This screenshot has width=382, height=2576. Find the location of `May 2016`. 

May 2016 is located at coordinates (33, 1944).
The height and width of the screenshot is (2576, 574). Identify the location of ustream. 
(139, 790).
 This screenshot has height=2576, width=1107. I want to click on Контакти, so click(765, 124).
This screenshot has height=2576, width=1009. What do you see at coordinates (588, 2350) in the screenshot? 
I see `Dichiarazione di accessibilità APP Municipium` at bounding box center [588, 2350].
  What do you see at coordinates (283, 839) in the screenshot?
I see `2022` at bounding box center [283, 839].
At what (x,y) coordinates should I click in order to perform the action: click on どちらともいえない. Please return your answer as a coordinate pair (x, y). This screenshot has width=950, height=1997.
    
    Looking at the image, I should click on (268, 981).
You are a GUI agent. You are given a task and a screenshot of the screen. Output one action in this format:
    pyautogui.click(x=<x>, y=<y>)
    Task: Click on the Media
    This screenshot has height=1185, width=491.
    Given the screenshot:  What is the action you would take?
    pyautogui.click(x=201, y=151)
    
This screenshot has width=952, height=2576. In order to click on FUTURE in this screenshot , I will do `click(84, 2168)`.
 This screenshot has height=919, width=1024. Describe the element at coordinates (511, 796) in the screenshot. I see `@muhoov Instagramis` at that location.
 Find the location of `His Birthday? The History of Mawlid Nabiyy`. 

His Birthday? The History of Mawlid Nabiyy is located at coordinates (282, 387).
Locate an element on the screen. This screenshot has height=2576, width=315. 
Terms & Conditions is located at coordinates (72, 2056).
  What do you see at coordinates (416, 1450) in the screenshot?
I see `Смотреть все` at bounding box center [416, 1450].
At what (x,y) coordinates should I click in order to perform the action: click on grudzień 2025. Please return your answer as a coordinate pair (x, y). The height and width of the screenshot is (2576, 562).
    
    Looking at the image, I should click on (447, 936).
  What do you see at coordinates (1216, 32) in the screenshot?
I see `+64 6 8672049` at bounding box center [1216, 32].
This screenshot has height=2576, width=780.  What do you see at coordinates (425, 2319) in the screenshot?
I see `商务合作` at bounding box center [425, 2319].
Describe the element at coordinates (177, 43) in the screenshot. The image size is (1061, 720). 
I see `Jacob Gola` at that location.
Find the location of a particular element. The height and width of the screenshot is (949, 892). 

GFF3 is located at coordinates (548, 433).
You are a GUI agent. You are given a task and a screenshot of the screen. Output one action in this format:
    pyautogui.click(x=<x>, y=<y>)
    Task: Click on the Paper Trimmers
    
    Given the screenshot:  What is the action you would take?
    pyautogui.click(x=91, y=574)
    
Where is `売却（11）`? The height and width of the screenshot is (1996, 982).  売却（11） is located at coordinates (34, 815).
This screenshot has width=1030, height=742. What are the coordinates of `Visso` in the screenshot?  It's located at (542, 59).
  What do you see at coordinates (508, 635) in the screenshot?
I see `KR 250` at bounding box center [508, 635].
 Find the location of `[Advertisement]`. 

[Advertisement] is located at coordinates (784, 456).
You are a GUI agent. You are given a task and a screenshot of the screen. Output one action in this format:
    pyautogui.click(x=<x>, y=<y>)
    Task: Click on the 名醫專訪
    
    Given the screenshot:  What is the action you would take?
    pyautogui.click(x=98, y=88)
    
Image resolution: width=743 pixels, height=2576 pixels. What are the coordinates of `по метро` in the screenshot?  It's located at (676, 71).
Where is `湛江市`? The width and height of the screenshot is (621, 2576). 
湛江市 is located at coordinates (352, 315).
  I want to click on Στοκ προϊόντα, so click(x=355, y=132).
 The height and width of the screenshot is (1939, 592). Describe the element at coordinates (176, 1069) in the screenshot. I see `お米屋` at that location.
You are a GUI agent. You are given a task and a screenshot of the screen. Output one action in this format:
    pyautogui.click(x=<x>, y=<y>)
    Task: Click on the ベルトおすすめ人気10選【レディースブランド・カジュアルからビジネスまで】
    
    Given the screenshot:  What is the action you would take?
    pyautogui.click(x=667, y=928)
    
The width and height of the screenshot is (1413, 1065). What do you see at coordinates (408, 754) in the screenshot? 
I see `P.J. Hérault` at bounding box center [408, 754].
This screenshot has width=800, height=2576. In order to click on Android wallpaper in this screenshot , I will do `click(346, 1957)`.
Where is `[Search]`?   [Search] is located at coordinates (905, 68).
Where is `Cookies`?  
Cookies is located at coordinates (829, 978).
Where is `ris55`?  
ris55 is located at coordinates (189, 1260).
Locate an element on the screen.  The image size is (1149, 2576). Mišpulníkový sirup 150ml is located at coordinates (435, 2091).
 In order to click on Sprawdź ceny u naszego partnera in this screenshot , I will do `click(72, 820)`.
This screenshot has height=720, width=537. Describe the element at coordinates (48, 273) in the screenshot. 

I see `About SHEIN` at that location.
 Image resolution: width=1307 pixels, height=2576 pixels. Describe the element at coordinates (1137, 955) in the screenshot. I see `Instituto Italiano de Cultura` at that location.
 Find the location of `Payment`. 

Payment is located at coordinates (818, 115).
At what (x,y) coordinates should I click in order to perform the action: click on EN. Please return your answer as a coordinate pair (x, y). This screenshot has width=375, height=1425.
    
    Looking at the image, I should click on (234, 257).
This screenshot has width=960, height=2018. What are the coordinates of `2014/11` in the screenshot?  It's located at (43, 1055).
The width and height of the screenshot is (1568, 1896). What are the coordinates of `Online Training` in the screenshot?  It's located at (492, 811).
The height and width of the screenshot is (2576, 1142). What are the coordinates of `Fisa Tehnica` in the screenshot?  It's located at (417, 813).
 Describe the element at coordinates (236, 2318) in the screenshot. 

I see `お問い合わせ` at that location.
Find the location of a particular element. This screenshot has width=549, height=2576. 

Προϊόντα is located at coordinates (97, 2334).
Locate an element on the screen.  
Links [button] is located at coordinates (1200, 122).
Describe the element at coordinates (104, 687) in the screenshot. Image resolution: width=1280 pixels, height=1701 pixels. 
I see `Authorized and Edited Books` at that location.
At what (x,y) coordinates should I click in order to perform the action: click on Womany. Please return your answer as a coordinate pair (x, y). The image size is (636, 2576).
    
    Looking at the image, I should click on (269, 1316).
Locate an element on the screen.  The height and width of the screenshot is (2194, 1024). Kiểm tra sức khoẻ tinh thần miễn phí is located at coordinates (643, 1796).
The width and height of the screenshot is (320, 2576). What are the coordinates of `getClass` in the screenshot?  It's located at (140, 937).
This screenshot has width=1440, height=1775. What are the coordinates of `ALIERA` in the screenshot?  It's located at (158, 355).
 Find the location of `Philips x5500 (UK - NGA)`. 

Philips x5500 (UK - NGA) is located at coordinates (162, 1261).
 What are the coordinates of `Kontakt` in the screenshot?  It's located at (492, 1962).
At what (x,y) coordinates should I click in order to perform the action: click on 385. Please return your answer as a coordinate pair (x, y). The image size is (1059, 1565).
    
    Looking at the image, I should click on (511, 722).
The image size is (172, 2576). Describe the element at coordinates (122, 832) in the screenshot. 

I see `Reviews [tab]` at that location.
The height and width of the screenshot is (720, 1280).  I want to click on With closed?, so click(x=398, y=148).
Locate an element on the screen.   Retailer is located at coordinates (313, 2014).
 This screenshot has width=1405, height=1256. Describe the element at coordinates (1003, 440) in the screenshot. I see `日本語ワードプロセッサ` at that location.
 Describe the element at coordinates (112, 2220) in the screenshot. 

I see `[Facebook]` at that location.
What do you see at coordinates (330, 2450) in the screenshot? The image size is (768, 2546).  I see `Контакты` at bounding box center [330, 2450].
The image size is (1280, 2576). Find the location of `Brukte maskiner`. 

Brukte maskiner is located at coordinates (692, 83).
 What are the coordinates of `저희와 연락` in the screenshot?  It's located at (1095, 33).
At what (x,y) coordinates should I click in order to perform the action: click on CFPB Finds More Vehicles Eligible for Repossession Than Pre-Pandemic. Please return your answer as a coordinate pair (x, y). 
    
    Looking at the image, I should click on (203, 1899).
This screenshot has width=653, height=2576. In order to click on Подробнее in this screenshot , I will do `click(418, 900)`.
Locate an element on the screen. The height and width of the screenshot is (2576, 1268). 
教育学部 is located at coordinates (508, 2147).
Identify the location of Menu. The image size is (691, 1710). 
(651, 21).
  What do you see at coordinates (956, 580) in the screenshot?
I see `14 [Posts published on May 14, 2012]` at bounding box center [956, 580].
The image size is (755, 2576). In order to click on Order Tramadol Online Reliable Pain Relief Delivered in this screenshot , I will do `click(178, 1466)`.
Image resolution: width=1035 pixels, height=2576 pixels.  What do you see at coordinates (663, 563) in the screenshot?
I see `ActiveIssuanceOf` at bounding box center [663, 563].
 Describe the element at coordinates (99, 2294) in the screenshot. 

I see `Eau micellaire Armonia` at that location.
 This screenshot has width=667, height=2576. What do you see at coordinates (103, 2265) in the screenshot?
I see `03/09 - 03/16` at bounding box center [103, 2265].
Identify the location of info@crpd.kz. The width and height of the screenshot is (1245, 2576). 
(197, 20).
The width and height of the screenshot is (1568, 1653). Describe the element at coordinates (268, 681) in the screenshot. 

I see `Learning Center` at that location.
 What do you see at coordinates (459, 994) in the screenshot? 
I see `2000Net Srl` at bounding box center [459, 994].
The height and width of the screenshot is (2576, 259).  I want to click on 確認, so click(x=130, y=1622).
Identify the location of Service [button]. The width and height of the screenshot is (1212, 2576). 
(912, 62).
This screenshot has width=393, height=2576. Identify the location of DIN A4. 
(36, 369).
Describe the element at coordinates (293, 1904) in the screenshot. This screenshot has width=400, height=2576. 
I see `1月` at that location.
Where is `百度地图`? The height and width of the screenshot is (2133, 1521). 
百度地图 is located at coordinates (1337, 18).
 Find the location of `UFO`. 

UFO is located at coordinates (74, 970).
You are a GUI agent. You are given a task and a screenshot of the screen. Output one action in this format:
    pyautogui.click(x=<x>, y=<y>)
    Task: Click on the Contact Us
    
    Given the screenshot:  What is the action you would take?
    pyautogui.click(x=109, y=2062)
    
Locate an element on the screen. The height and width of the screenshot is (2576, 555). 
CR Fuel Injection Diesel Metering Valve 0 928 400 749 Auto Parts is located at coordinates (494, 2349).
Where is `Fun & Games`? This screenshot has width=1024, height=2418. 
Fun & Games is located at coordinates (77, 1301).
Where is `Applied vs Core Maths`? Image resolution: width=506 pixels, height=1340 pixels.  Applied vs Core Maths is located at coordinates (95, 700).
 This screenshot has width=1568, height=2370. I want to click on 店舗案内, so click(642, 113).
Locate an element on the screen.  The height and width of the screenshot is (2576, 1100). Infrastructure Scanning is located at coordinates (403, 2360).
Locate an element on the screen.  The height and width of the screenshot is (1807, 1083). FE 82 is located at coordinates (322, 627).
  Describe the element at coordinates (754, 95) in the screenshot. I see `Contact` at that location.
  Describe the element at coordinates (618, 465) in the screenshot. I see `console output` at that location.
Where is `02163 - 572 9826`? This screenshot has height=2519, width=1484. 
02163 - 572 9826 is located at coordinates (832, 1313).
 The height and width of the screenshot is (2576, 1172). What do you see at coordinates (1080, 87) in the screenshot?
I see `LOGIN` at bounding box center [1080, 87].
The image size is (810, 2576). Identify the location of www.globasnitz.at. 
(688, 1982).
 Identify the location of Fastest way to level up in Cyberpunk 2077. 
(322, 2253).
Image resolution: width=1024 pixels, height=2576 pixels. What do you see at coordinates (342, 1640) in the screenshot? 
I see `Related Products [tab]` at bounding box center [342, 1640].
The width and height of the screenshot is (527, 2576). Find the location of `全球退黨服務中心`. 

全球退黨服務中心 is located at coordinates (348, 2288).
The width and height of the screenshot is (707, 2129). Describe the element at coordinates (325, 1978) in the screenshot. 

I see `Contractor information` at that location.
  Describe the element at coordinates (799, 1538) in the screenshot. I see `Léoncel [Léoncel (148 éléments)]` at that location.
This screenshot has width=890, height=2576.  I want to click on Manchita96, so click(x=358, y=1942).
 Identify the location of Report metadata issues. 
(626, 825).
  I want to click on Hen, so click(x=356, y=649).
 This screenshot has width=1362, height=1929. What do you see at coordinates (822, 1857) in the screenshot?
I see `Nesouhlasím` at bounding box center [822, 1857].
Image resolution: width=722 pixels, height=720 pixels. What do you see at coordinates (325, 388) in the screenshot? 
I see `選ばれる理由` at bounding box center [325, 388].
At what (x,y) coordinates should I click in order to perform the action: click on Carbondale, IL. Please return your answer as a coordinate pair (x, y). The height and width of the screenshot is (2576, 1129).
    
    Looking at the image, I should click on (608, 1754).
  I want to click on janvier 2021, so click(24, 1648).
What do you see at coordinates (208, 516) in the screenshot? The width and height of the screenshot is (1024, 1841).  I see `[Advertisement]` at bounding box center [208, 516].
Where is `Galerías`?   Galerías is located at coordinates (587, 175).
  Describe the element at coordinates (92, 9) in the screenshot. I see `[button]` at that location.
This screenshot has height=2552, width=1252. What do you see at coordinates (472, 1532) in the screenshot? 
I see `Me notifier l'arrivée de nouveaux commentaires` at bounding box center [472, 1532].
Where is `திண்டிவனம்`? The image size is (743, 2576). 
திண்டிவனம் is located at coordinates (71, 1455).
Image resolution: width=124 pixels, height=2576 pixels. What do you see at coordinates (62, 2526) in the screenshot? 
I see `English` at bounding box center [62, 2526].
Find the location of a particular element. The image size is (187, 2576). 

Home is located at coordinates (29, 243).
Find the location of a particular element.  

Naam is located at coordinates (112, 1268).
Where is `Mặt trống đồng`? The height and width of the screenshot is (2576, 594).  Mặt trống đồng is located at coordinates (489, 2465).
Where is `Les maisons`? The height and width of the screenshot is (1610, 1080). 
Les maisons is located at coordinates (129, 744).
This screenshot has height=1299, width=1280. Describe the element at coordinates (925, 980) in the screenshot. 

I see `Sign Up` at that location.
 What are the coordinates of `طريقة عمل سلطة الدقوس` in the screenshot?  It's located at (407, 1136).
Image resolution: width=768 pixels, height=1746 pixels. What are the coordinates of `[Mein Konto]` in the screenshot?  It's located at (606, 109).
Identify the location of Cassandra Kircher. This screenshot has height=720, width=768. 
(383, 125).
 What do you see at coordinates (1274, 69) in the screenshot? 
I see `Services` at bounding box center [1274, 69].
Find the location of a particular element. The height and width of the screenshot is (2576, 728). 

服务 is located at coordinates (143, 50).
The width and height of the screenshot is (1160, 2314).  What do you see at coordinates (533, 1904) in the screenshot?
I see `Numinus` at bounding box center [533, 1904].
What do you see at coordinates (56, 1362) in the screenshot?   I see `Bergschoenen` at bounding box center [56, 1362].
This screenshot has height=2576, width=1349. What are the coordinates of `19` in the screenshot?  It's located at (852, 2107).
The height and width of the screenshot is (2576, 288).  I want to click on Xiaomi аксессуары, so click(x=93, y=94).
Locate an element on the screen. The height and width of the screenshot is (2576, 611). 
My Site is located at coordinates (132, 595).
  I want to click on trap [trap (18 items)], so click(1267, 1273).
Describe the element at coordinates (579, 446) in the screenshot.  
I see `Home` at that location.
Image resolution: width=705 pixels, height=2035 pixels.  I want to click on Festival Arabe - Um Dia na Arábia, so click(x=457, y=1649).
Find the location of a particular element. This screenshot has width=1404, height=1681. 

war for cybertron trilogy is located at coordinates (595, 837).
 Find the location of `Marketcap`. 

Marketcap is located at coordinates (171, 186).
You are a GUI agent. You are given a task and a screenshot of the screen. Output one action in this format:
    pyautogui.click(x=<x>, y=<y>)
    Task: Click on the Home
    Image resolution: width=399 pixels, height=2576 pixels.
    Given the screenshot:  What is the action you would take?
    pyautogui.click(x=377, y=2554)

**Work to complete:**
Reproduce verbatim the lines beginning with the one that contains "Identify the location of Report" and continuing through the one that contains "center [325, 388].", both included.

**Task result:**
 Identify the location of Report metadata issues. 
(626, 825).
  I want to click on Hen, so click(x=356, y=649).
 This screenshot has width=1362, height=1929. What do you see at coordinates (822, 1857) in the screenshot?
I see `Nesouhlasím` at bounding box center [822, 1857].
Image resolution: width=722 pixels, height=720 pixels. What do you see at coordinates (325, 388) in the screenshot? 
I see `選ばれる理由` at bounding box center [325, 388].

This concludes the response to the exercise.